Provided records:

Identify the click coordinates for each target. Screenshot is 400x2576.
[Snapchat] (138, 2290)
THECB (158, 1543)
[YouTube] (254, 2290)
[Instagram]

What to produce: Every record must be transcribed exactly as written.

Result:
Identify the click coordinates for each target. Screenshot is 400x2576.
[Snapchat] (138, 2290)
THECB (158, 1543)
[YouTube] (254, 2290)
[Instagram]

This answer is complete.